Le constitutionnaliste Edmond Rizk a expliqué à l'AFP que "tant que le président ne l'a pas acceptée (la démission, ndlr), elle n'est pas valable constitutionnellement parlant".
Pour un partenariat
La démission de M. Hariri, annoncée le 4 novembre depuis Ryad sur une chaîne à capitaux saoudiens, avait provoqué une vague d'interrogations encore sans réponse sur sa liberté de mouvement lors de son séjour énigmatique dans le royaume.
Dans son discours mercredi, il a appelé à éloigner le Liban des conflits qui déchirent le Moyen-Orient en respectant une "politique de distanciation", une allusion claire aux interventions du mouvement Hezbollah, membre de son gouvernement, dans des guerres régionales, notamment la Syrie.
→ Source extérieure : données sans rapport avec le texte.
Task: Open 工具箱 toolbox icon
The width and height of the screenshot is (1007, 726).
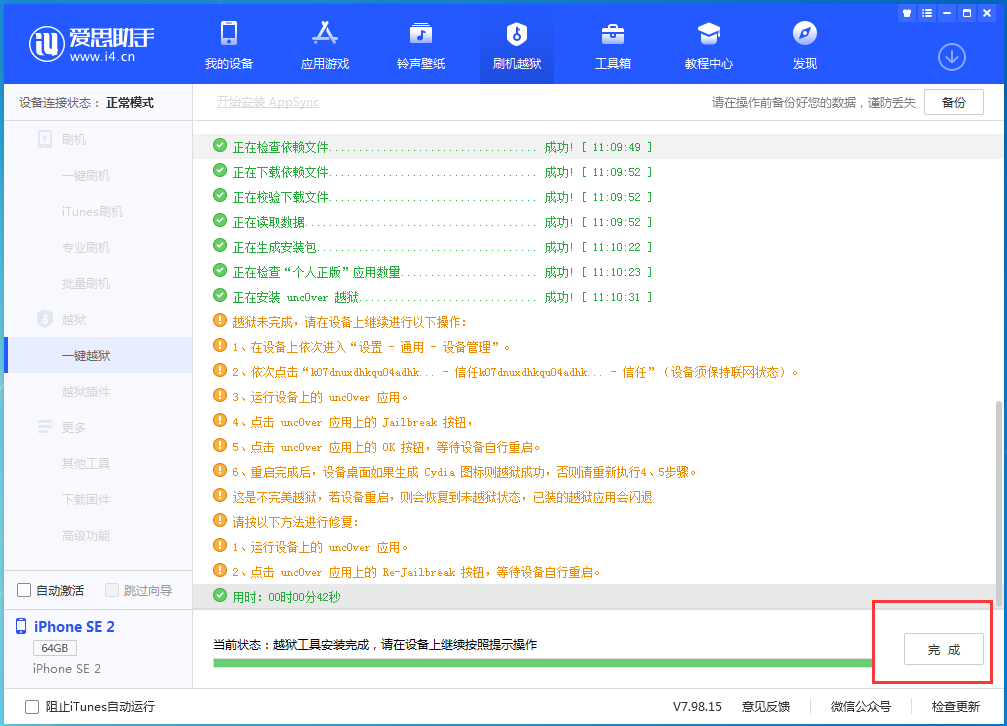Action: (613, 34)
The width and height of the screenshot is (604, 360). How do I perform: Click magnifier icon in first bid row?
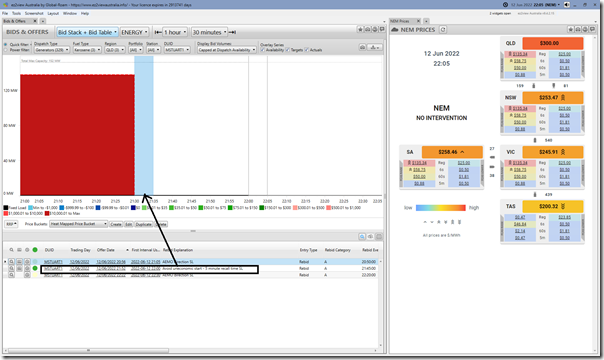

"J'aspire aujourd'hui à un véritable partenariat avec toutes les forces politiques en vue de mettre les intérêts du Liban au-dessus de tout autre", a indiqué le Premier ministre.
Lundi, le chef du Hezbollah Hassan Nasrallah, adoptant un ton conciliant, s'était dit "ouvert à tout dialogue".
M. Hariri, un protégé de l'Arabie saoudite, avait justifié sa démission en dénonçant la "mainmise" de l'Iran et du Hezbollah sur les affaires du Liban et leur "ingérence" dans les conflits de la région.
Il avait également affirmé craindre pour sa vie.
Plus tôt à Beyrouth, le chef du gouvernement était apparu aux côtés de M. Aoun et du chef du Parlement Nabih Berri dans une tribune pour assister à la parade militaire de la fête de l'Indépendance, 74 ans après la fin du mandat français au Liban.
C'est la France qui a pris l'initiative dans cette crise politique lorsque le président Emmanuel Macron a invité M. Hariri, alors encore à Ryad, à se rendre à Paris. Des analystes ont même parlé d'une "exfiltration".
M. Aoun était allé jusqu'à accuser Ryad de retenir M. Hariri en "otage", ce que l'intéressé et Ryad ont ensuite démenti.
Le parti de M. Hariri, le Courant du Futur, a appelé ses partisans à un rassemblement devant la maison du chef du gouvernement, dans le centre-ville à 13H00 locales (11H00 GMT).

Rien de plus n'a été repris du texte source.